In the data below, find the line that contains "Where should I click to: Click the Font" and the line that contains "Click the money-with-wings emoji". Copy both, plus every line between them, exactly.

[[ MATERIAL PROVIDED open ]]

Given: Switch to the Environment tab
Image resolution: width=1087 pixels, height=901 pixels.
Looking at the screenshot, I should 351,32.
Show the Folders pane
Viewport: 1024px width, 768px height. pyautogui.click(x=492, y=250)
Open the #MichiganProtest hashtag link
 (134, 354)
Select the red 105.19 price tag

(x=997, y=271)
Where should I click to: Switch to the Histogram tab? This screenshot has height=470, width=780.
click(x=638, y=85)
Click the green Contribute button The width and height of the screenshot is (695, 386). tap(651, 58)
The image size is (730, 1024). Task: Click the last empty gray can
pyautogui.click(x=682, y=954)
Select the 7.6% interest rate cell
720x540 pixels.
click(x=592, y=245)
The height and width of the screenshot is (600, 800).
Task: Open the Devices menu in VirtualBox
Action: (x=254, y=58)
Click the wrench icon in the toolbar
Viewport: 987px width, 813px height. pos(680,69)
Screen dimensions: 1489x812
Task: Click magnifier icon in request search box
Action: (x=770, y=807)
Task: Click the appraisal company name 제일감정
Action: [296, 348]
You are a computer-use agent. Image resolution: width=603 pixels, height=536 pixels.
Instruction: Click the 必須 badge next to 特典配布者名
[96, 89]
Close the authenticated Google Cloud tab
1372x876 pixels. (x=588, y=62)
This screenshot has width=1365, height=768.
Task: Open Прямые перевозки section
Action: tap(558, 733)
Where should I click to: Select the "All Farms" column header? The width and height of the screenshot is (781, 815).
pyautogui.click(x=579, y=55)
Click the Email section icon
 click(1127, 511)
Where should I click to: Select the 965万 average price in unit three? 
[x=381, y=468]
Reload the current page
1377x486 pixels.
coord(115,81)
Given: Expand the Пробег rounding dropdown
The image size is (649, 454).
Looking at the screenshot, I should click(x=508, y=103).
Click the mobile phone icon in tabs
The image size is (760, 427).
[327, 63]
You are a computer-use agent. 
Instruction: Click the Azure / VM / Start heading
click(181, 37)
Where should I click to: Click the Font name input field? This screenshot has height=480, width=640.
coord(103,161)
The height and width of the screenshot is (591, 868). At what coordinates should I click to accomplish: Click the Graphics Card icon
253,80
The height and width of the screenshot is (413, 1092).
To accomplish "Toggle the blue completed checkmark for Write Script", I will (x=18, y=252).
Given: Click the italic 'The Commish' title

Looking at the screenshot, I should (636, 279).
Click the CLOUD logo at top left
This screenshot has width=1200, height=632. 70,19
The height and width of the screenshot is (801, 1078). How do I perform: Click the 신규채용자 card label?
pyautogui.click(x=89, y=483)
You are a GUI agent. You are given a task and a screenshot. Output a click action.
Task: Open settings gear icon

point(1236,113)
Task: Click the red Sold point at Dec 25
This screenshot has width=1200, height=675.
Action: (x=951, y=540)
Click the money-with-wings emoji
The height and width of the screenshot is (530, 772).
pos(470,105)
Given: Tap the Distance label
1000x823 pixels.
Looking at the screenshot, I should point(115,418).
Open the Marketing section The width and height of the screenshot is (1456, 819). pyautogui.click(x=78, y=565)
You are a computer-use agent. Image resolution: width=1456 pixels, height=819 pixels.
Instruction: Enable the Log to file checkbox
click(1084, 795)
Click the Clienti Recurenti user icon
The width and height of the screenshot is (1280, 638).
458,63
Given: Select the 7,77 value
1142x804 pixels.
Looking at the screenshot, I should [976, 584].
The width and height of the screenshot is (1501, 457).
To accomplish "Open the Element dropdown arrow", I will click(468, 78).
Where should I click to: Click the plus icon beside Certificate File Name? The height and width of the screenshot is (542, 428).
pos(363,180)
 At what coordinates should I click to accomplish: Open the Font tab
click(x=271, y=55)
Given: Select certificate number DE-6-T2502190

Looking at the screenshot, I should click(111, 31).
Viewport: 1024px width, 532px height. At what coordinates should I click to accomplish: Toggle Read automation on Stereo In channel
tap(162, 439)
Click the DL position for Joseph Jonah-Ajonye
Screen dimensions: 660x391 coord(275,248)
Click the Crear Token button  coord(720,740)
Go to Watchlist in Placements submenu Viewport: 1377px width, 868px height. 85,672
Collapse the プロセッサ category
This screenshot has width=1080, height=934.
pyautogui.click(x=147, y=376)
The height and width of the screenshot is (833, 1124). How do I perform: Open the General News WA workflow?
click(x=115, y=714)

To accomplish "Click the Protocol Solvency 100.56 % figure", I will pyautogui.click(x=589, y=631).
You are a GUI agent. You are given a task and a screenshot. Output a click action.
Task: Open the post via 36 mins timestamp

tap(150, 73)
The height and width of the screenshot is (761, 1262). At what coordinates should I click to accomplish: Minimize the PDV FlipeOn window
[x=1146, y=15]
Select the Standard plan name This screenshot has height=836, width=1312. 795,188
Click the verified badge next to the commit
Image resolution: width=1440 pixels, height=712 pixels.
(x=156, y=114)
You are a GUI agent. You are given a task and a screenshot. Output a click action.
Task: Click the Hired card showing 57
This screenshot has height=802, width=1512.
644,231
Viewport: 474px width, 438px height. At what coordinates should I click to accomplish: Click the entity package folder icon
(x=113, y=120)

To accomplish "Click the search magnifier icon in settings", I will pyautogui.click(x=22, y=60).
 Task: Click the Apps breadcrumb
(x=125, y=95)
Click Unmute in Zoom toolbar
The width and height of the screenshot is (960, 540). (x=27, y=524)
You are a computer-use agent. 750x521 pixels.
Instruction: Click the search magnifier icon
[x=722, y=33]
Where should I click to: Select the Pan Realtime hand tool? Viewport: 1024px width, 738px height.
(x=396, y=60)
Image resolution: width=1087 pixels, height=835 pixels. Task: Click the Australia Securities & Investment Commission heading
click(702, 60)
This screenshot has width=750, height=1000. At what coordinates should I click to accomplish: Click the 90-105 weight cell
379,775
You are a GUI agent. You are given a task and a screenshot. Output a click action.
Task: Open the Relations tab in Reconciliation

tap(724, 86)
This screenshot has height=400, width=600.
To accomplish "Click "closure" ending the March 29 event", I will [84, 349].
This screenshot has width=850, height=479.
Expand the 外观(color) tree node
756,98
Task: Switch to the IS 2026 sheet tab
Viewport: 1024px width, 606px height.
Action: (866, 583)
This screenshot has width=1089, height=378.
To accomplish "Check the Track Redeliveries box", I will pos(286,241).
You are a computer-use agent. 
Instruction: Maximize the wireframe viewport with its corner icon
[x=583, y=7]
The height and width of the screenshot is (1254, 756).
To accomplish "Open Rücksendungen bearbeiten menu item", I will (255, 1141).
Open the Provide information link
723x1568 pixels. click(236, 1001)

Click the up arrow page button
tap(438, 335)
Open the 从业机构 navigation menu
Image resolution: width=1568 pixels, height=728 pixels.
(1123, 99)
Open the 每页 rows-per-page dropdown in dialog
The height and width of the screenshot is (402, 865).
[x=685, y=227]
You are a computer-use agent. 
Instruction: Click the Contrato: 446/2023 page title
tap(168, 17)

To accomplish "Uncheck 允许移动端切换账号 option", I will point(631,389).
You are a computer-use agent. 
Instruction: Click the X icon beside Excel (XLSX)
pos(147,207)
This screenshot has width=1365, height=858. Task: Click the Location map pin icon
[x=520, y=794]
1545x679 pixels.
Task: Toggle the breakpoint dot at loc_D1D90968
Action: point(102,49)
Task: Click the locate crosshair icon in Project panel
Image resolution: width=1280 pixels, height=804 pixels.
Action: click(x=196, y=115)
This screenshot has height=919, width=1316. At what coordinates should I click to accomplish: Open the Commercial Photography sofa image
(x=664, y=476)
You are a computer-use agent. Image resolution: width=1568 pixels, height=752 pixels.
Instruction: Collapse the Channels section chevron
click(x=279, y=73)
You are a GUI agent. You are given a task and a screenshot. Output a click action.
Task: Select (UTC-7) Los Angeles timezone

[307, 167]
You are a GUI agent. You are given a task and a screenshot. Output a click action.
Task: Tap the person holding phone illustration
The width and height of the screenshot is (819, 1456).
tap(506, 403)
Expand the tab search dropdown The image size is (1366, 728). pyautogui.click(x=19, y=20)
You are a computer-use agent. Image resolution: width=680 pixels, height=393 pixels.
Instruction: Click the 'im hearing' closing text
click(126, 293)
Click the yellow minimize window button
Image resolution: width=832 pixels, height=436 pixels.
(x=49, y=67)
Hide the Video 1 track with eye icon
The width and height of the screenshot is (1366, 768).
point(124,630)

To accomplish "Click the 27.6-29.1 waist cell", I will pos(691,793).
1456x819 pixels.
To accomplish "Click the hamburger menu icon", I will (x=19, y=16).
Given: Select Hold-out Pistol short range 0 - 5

[[ MATERIAL PROVIDED closed ]]

▶ FINISHED EXERCISE:
Where should I click to: Click the Font name input field? This screenshot has height=480, width=640.
coord(103,161)
The height and width of the screenshot is (591, 868). At what coordinates should I click to accomplish: Click the Graphics Card icon
253,80
The height and width of the screenshot is (413, 1092).
To accomplish "Toggle the blue completed checkmark for Write Script", I will (x=18, y=252).
Given: Click the italic 'The Commish' title

Looking at the screenshot, I should (636, 279).
Click the CLOUD logo at top left
This screenshot has width=1200, height=632. 70,19
The height and width of the screenshot is (801, 1078). How do I perform: Click the 신규채용자 card label?
pyautogui.click(x=89, y=483)
You are a GUI agent. You are given a task and a screenshot. Output a click action.
Task: Open settings gear icon

point(1236,113)
Task: Click the red Sold point at Dec 25
This screenshot has width=1200, height=675.
Action: (x=951, y=540)
Click the money-with-wings emoji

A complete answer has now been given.